This is who I am.: February 2012

Sunday, February 26, 2012

2/20 - 2/24 CS373 Blog Post

Good evening everyone,

Another week has passed, and we are getting closer and closer to a glorious Spring break! Anyone have any plans?

In class this week, we had a great presentation by some employees of Mutual Mobile, a mobile software developer company. They had discussed what they do, how they do it, and why they do it. As a curious mobile application developer, I've always found it interesting creating apps for mobile technology. As they had said in their presentation, mobile development is becoming a lot more prominent with the rise in mobile technology. The influx of smartphone holders has allowed for the birth of mobile development. It's truly an exciting area of development. Even when I'm busy with projects in multiple classes, I find myself wanting to develop for my iPhone because it's a lot of fun. I'm so used to developing things in the command line; it's nice seeing some GUI output! It was also very cool to see the technologies they use. I had never heard of Jenkins or Jira until they had talked about it; I need to take a look and see if I can incorporate these things into any of my personal projects.

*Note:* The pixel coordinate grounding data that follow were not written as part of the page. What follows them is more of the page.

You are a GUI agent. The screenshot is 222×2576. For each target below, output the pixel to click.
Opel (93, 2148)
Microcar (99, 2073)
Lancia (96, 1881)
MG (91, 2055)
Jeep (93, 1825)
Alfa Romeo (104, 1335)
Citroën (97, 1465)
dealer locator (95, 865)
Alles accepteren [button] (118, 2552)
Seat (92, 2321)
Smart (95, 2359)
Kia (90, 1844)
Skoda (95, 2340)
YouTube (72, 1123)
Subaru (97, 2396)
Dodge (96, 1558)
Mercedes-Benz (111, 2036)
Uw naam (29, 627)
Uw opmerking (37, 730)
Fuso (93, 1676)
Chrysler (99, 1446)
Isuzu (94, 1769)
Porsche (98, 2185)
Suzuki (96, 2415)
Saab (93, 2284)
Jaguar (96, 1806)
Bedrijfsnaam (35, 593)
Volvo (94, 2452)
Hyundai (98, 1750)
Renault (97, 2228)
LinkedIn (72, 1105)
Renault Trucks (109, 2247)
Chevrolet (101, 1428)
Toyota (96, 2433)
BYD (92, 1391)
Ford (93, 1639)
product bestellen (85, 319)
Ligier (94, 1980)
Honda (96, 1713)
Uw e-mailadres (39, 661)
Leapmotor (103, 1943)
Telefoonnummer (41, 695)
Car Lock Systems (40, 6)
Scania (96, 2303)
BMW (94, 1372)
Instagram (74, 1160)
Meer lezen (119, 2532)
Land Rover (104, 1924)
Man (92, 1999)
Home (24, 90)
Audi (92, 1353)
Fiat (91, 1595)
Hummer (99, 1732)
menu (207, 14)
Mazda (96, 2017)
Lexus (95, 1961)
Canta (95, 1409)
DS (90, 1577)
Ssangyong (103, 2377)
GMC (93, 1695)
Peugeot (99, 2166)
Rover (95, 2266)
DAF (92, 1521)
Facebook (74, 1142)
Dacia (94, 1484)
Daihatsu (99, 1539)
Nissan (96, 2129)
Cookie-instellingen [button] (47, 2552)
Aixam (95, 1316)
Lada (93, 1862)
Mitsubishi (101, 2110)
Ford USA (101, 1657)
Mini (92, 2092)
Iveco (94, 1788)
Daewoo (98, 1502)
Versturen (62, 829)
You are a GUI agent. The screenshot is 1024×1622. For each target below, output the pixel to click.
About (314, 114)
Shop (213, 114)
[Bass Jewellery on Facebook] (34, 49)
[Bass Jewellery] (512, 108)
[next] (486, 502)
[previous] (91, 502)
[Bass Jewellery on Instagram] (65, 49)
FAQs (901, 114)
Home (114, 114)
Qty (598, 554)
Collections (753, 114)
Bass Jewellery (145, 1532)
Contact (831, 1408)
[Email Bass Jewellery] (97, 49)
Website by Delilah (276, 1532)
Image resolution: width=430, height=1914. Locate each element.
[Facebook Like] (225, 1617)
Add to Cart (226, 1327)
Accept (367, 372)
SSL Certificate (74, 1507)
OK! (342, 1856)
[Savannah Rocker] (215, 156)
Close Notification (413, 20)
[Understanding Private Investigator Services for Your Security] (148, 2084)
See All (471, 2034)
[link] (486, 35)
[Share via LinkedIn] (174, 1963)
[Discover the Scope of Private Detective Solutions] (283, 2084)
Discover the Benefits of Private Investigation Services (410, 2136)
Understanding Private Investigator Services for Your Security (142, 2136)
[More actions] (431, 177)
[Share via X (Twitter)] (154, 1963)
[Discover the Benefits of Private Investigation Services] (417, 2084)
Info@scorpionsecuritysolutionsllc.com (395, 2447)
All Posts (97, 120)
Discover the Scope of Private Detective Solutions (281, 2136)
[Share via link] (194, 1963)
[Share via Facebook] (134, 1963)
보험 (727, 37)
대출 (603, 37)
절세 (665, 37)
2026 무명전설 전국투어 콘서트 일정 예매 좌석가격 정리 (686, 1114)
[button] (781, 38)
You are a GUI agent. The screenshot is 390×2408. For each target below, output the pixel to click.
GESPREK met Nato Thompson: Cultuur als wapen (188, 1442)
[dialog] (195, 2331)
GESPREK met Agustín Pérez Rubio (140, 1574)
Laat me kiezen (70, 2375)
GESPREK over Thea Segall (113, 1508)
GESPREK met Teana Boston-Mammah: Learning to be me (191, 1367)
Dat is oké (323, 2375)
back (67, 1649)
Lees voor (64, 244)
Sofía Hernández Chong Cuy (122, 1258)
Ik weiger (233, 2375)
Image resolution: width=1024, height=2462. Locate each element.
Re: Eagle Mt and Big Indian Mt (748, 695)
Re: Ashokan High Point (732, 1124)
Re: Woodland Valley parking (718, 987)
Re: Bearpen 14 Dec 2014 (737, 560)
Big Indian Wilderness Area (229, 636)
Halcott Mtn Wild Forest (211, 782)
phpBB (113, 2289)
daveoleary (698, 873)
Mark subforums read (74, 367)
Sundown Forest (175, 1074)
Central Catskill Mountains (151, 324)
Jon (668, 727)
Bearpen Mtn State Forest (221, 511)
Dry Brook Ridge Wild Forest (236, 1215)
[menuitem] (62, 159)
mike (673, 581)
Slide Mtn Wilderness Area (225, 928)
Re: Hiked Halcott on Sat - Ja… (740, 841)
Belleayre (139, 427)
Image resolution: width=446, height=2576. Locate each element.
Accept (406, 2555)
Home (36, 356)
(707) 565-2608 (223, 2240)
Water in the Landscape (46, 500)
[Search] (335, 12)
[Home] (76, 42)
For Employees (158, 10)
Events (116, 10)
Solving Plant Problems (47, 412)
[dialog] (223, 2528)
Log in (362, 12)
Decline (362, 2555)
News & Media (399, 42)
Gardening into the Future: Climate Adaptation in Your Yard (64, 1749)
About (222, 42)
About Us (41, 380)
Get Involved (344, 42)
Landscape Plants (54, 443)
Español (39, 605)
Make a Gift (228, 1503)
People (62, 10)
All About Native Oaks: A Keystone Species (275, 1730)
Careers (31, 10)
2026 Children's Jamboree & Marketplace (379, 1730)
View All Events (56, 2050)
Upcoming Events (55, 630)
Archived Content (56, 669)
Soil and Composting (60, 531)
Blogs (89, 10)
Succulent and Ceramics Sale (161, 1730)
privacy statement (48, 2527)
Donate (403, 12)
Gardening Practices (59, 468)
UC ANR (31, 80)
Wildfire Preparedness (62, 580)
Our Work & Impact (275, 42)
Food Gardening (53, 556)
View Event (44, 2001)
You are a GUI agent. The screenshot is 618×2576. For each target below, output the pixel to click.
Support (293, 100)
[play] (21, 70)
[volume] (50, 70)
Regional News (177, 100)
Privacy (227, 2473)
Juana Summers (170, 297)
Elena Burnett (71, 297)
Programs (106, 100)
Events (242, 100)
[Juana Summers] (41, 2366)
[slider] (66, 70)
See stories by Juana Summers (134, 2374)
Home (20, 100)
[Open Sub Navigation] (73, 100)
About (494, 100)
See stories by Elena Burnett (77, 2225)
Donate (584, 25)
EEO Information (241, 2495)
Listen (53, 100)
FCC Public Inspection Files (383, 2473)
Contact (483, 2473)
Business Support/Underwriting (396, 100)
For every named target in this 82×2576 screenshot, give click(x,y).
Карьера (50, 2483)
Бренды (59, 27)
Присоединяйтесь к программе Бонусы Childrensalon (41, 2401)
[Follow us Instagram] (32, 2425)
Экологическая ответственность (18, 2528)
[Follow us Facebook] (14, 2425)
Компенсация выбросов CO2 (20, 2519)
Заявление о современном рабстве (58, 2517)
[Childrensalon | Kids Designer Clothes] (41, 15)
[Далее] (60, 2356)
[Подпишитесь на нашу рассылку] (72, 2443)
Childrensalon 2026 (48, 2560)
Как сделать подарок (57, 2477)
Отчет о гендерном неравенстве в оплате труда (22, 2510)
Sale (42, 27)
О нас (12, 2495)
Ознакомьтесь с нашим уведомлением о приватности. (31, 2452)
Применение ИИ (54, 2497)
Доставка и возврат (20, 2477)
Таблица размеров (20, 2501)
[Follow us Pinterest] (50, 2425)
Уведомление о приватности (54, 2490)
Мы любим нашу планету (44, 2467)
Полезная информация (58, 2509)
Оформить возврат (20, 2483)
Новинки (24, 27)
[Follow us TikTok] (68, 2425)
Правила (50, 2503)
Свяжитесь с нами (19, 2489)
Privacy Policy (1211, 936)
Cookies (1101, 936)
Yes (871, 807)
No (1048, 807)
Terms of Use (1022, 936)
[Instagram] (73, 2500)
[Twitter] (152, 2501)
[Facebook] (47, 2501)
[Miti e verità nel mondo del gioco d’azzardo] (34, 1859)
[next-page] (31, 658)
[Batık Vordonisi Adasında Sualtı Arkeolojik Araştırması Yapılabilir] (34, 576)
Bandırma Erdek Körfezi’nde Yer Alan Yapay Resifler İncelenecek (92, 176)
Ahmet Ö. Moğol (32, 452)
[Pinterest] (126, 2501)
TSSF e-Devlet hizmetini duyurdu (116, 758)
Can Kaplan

We had also started discussion about the Netflix project, which is due this coming Wednesday. I had heard about the "Netflix question" about two years ago in my 336 class, but that was more so figuring out the logical aspect of the question; not so much figuring out an algorithm that could beat theirs. It's been an interesting problem at the least, and there are a lot of things to take into consideration when trying to produce a better RMSE (Root Mean Squared Error). For instance, the plethora of different caches one could try to implement given the movie data. We had discussed two in class: providing the average rating for a given movie, and providing the average rating for a given user. I'm currently in the process of creating these caches to test out in my program (the average rating for a given user does seem to take a while to create, given that we have 1.5GB of files to look at!). But other ones that can be implemented may be a bit tricky to create. For instance, finding users who have similar tastes in movies would take a while to look at, unless we developed another meta-cache that could tally up all the different movies one user has seen, and then compare from there. Another cache is creating an average rating for movies that were created in a certain decade. For instance, we would have movie averages from the 1950-1960s, 1960-1970s, etc. We could also go further and develop another cache that had movie averages based on the year a user reviewed it. So many options to discover; the only downside is actually parsing all of the 1.5GB of data into a useable cache. But, the rest is fairly easy.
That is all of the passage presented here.